Dataset entries:
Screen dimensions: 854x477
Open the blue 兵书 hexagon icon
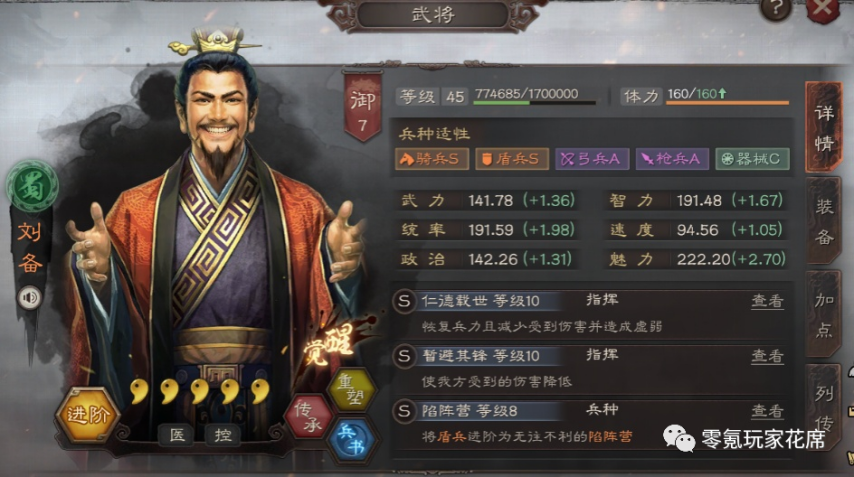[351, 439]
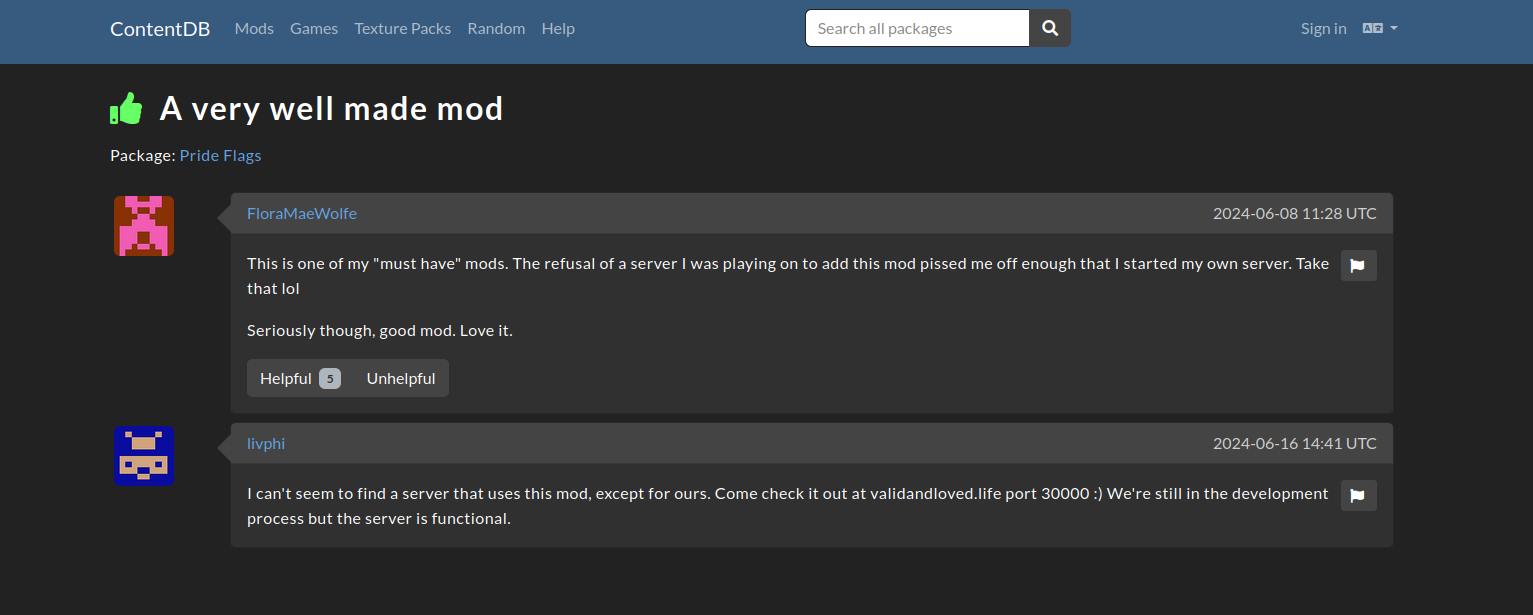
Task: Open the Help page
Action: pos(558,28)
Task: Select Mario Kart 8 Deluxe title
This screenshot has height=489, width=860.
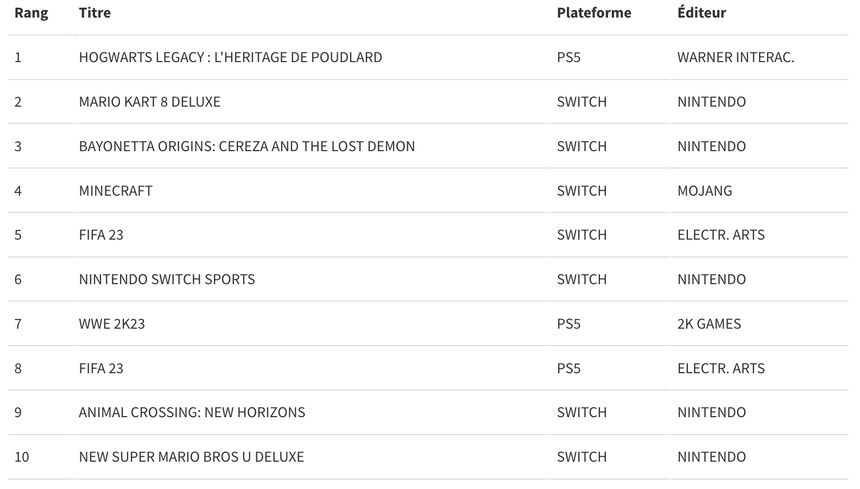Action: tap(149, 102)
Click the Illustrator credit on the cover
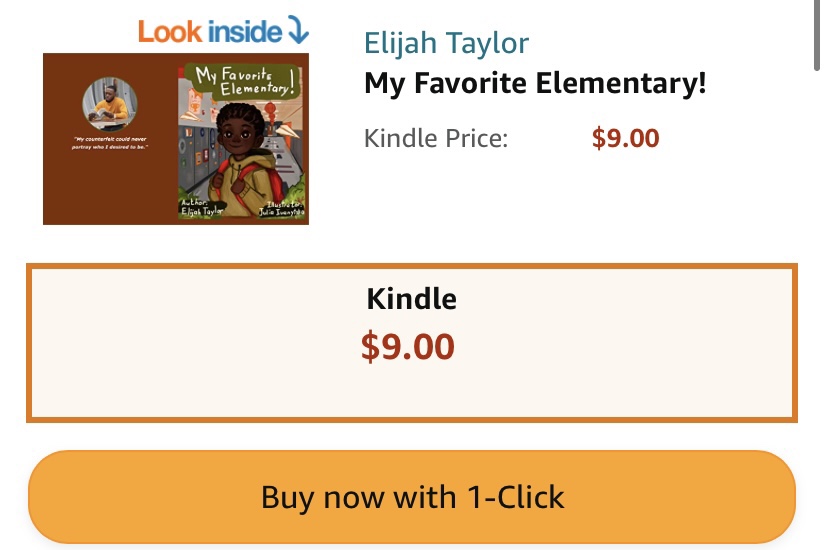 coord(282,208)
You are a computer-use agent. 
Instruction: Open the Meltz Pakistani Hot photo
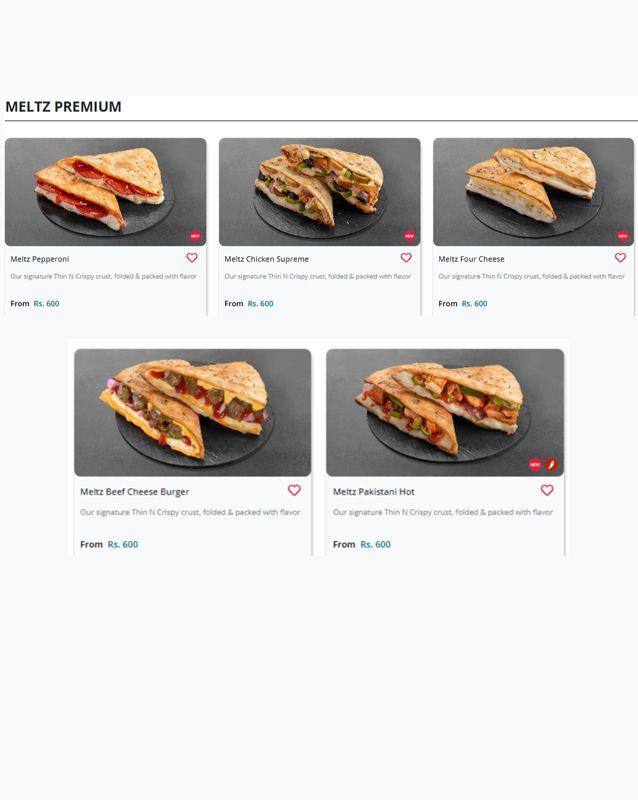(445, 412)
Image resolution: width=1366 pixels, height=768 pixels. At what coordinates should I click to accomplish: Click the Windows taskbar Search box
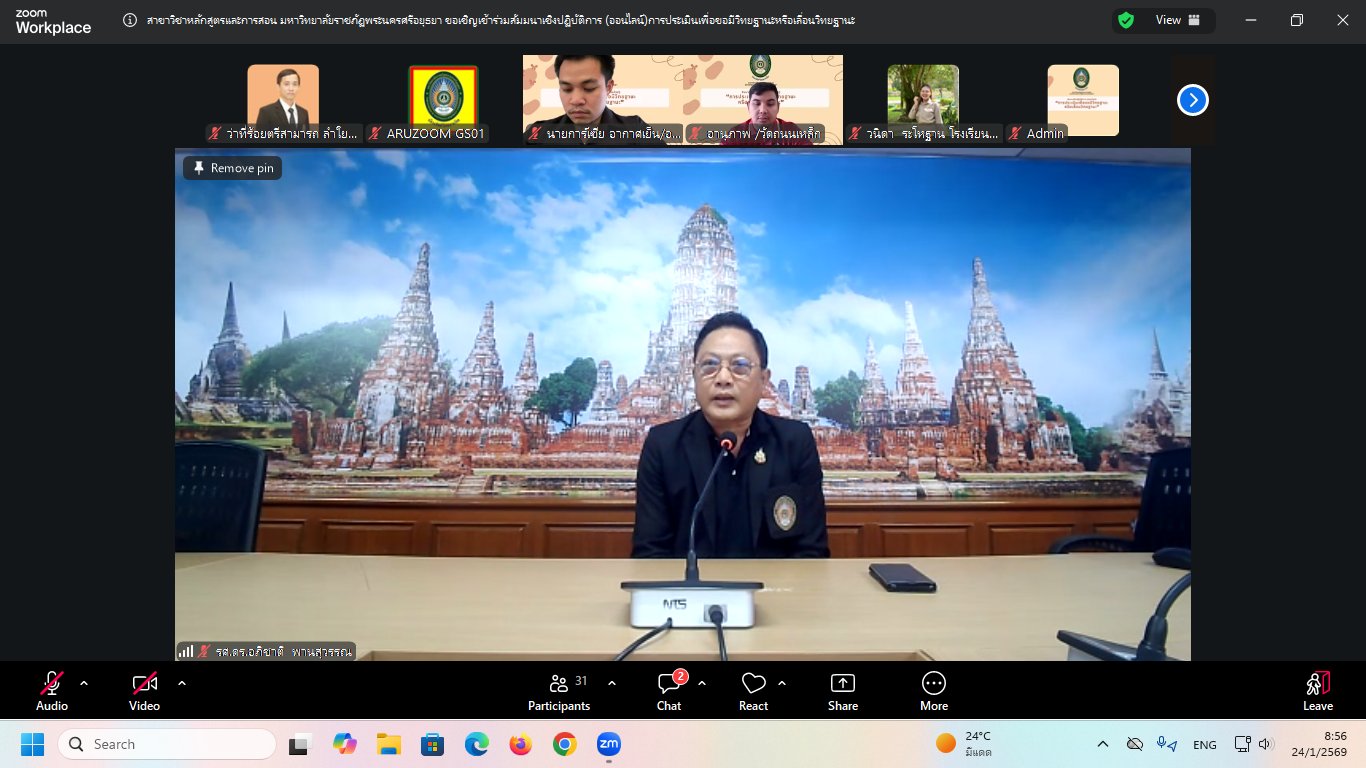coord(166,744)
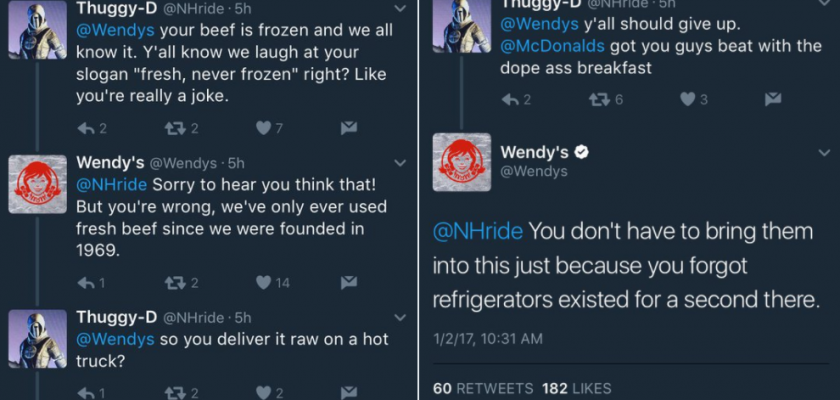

Exercise description: Your answer must be an exact transcription of the records above, minus the pictures.

Answer for this exercise:
Screen dimensions: 854x477
Open the blue 兵书 hexagon icon
[351, 439]
Task: Open the Help page
Action: pos(558,28)
Task: Select Mario Kart 8 Deluxe title
This screenshot has height=489, width=860.
Action: tap(149, 102)
Click the Illustrator credit on the cover
 coord(282,208)
You are a computer-use agent. 
Instruction: Open the Meltz Pakistani Hot photo
(445, 412)
Image resolution: width=1366 pixels, height=768 pixels. At what coordinates should I click to accomplish: Click the Windows taskbar Search box
coord(166,744)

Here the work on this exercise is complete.